Luke offsets the story of John's birth with the birth of Jesus. The gospel story begins with the birth of the one who will announce the coming of the Messiah, and then moves to the birth of the Messiah himself. In the birth of Jesus, we find the moment of messianic fulfillment, the moment when God's eternal plan comes to fruition.

The passage

v1. Luke plays the part of the historian and dates the birth of Jesus. Jesus was born during the reign of the first Roman emperor, Augustus - 27BC to 14AD. Augustus unified the empire, extending the power of government, and this included the implementation of an imperial census. The registration was most likely initiated by Herod the Great around 6BC while Palestine was still a vassal kingdom under Roman authority.

v2. Luke distinguishes this registration from the census initiated by Quirinius in 6AD while he was the governor of Syria. The NIV translation implies that the census referred to in v1 took place "while" he was governor, rather than "before".

v3-4. In a Roman census people were not normally forced to return to their place of birth to be registered. Egypt and Palestine seem to have been exceptions. Both Joseph and Mary are from the Bethlehem region and so return together. Jerusalem is normally spoken of as the "city of David", but Bethlehem is the town of David's origin and of messianic fulfilment, Mic.5:2.

v5. The implication is that Mary and Joseph are now married, although Luke describes them as "betrothed" (some manuscripts say "married"). Luke is probably aligning with the Matthean tradition (Matt.1:24-25) that, although Mary and Joseph lived together, they did not consummate the marriage till after the birth of Jesus. The perpetual virginity of Mary is not found in scripture.
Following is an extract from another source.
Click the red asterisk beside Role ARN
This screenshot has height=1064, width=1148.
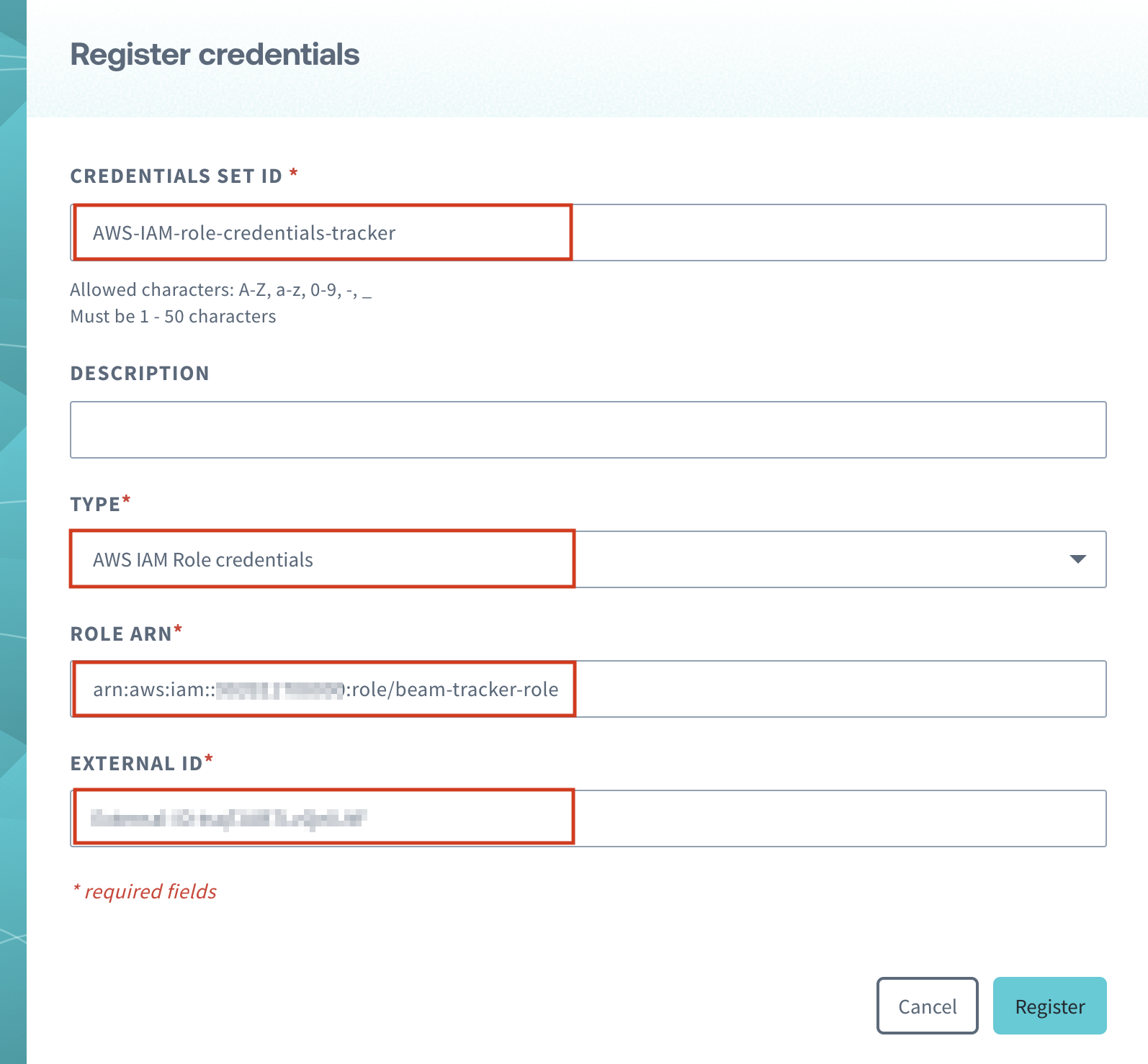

The term "first-born" in v7 indicates that other children were born to the family. Luke would have used the word "only born" if Jesus were the only child, cf. 7:12.

v6-7. A Palestinian public house would normally supply quarters for the poor, those who were priced out of standard accommodation during the peak season, eg., a census. Such accommodation would likely be adjacent to the stables. For the birth, Mary obviously moved out of the hut into the stable where the new-born Jesus is placed in an animal feeding trough. There is a strong tradition that the stable was a cave, and this is certainly not unknown. Caves make excellent stables. Although the scene is depicted in Christian tradition as one of simple beauty, it is actually a scene of humiliation. The humiliation of Jesus begins in a cave and ends on a cross.

Humbled for a season

A large lump of stuffing seemed to come out of the cushion all by itself. Little fingers love stuffing, in much the same way as they like to peel veneer off furniture. I was sitting on my grandmother's chair. It resided on the front verandah of her home at Sussex Inlet, a holiday hamlet South of Sydney. A wonderful chair it was too. You could actually put your feet into the holes and surround them with white fluffy cotton. It was a chair of unlimited comfort.

Reading was my game, and I was right into Tom Sawyer. Every now and then I would look up from my reading to inspect the action on the river. Beyond the spike-grass I could see the boats gliding by. My grandfather's boat was the fastest on the river, or so he claimed. It was powered by a twin cylinder Chapman, but by then it had seen better days. From my seat I could just see it's blue half cabin bobbing above the spike-grass. A boat of wondrous power, always smelling of bait and seaweed. The day passed slowly as Tom continued to get himself into unbelievable trouble.

My understanding was that the piano was to be tied on the back of a truck. You see it was Christmas Eve. I had spent all day reading and now I was going to help my grandmother with the Progress Association's carols by candlelight. I am not sure how they got the piano up on the truck, or what damage it suffered as we bounced along the dirt roads of the Inlet. Actually, I think the piano was past it anyway.

I was on the back of the second truck. This was an advantage, for I wasn't too close to my grandmother and her friends whose voices were far too shrill for my sensitive young ears. I surmised that it had taken a lifetime of training to perfect those shrill notes, particularly the warbles. The second truck carried the men and boys and evidenced far less enthusiastic singing. The men had other things on their mind.

We ended up at the camping grounds known as el-Alamein. This is were we gained our largest crowd of appreciative onlookers. My sense of importance increased greatly.

The singing was soon done, a bonfire lit, and the partying began. My grandfather had brought some of his homemade brew - large quart bottles with sprung loaded rubber sealed stoppers. I was fascinated by the way he would lose half of the contents when he broke the seal. "It puts hairs on your chest", he would always say. I was of the opinion that it was more likely to burn them off.

The fire burned down and the ambers cooled and we headed for home. Songs about a baby long ago. A family humiliated, their child with nowhere to lay its head, save an animal's feeding trough. The stars were bright, the night was dark and is there room, within my heart, for that child of long ago?